The fist fight story reminded me of something nasty i saw in the area. I went to the mouth of the spillway several years ago on a Saturday or Sunday afternoon. I used to go there and cast for pike. When I got to the mouth where the seawall starts I noticed a big guy collecting his gear to leave. He was trying to stand up, but was far too tanked. There was another young guy there and we both told him to take a rest and not try and walk, but he insisted in slurred speach that he was leaving. He made another attempt at standing, fell over backward, and cracked the back of his head on one of the giant rocks that line the shore down there. The drunk is now out cold and blood immediately starts pouring out from his head onto the rock. The first thing i thought was, this guy could die. I'm no physics expert, but this guy had a whole lot of body weight creating a lot of force down when he fell. Some lady outside the apartments on the opposite side of the spillway witnessed what happened and asked if we needed an ambulance. I yelled back yes. The drunk regains consciousness and me and the other guy try to lift him off the rock.

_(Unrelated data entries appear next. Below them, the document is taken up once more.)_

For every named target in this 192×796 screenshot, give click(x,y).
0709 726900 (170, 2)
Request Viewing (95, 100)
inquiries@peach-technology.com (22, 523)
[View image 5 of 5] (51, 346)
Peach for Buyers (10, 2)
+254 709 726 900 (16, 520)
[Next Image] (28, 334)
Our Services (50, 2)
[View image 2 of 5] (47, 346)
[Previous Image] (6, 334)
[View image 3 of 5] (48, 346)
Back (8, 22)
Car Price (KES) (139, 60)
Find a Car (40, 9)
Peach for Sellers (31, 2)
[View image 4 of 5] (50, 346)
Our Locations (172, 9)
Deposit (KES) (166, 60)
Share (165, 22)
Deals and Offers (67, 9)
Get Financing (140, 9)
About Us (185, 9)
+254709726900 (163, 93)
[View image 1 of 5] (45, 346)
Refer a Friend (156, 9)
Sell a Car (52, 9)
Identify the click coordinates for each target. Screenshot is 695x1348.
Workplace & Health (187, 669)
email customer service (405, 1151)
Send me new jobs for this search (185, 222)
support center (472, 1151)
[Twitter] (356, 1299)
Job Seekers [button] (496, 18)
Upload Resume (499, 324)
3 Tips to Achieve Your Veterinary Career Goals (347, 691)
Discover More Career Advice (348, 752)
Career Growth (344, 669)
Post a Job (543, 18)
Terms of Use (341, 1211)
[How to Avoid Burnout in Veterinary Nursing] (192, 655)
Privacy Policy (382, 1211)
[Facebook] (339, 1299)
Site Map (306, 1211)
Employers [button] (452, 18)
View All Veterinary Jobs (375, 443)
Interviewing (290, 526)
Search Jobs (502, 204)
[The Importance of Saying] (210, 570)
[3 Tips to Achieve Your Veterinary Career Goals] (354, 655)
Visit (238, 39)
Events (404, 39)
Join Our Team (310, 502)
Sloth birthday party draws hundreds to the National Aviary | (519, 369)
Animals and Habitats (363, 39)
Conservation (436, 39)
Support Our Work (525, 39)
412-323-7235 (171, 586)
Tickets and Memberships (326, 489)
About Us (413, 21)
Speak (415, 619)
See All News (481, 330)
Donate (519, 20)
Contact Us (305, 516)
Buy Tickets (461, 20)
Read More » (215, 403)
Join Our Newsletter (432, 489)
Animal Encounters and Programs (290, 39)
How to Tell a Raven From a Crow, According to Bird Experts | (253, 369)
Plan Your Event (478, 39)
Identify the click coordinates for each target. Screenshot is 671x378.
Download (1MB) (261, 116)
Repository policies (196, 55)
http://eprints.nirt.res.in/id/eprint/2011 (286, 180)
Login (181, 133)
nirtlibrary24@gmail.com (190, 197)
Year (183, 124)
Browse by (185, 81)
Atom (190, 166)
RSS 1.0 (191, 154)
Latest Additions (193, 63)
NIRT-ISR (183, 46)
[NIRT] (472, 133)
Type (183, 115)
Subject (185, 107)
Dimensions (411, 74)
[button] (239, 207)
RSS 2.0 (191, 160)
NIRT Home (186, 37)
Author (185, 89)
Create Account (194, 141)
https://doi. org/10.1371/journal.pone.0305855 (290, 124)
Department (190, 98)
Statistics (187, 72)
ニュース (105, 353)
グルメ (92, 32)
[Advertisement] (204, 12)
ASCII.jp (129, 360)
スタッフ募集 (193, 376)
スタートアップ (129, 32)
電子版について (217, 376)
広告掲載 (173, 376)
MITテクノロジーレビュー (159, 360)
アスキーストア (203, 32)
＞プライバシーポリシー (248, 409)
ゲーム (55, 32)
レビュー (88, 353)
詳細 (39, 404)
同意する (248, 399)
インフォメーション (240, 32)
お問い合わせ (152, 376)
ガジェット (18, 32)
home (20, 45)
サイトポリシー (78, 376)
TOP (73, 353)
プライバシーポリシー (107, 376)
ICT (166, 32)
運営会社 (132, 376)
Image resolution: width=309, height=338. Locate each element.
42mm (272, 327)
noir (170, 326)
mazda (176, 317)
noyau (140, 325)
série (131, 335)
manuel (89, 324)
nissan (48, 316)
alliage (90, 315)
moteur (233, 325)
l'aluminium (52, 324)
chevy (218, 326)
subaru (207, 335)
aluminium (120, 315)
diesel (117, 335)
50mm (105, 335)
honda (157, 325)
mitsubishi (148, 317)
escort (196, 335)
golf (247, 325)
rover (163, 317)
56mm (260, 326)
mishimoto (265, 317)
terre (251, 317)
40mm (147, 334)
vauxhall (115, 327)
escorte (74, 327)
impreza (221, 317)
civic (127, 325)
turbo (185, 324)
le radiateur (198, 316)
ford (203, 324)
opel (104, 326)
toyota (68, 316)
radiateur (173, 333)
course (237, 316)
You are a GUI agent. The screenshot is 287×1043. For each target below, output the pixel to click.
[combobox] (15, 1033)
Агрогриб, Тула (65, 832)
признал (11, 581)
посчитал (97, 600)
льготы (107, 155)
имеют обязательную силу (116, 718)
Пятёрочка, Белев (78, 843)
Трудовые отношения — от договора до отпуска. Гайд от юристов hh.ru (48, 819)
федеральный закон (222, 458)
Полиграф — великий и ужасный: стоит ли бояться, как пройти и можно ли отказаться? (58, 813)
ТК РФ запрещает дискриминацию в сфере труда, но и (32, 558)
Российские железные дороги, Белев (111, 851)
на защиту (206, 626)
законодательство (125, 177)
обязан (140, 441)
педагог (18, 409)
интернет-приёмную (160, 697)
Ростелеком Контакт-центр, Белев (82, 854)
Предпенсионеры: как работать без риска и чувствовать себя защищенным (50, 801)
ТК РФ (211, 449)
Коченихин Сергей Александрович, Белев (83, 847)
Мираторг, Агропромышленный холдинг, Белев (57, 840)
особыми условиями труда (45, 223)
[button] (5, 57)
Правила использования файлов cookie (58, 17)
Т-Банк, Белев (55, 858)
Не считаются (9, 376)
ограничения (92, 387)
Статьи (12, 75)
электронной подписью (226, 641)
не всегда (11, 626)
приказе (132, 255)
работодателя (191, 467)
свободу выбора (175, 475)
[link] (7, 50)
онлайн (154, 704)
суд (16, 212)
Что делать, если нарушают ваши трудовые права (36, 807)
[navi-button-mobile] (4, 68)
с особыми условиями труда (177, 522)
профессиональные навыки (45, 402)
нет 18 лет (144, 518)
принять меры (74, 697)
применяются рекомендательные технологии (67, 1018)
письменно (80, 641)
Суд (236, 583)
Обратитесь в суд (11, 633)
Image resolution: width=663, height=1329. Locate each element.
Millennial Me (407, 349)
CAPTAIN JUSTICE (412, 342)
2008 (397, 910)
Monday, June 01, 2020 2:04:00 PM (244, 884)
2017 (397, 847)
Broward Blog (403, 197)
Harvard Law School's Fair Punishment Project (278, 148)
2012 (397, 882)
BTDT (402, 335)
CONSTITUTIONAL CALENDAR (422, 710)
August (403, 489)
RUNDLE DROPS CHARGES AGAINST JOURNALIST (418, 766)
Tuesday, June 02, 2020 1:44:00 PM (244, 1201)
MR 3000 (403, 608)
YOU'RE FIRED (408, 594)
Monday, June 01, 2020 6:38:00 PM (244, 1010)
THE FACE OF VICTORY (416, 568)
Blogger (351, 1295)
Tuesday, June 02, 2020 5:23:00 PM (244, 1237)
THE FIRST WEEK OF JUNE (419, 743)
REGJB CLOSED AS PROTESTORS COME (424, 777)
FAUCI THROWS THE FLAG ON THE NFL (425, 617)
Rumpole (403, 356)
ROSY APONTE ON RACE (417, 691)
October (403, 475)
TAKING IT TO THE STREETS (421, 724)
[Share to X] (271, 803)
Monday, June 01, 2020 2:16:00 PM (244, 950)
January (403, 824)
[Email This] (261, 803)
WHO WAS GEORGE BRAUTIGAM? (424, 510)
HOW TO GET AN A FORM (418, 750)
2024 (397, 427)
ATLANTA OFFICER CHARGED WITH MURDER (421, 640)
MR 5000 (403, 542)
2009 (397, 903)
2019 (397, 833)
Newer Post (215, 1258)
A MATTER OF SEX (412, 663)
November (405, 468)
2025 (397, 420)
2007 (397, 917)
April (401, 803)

He was probably about 250-270lbs. You might guess what happens next...He hears the ambulance approaching and flips out. He starts cussing me out and he wants to kill me. Luckily, he could not walk. I told the guy i was just trying to help him out. I finally grabbed my stuff and walked back to the car. The ambulance patched him up and a police car came. I think they just took him to a payphone to call a ride. What a bummer.


----------



## Ed Michrina (Dec 25, 2002)

I'm not sure I would have posted such a specific location unless it could handle the fishing/traffic pressure. We have to remember 3/4 of our readers are not signed on as members. If I did have a small streem/canal or marina spot I would foward the info PM to any member that asked. -JMO- don't shoot me.


----------



## fish eater (Jan 4, 2005)

Ed Michrina said:


> I'm not sure I would have posted such a specific location unless it could handle the fishing/traffic pressure. We have to remember 3/4 of our readers are not signed on as members. If I did have a small streem/canal or marina spot I would foward the info PM to any member that asked. -JMO- don't shoot me.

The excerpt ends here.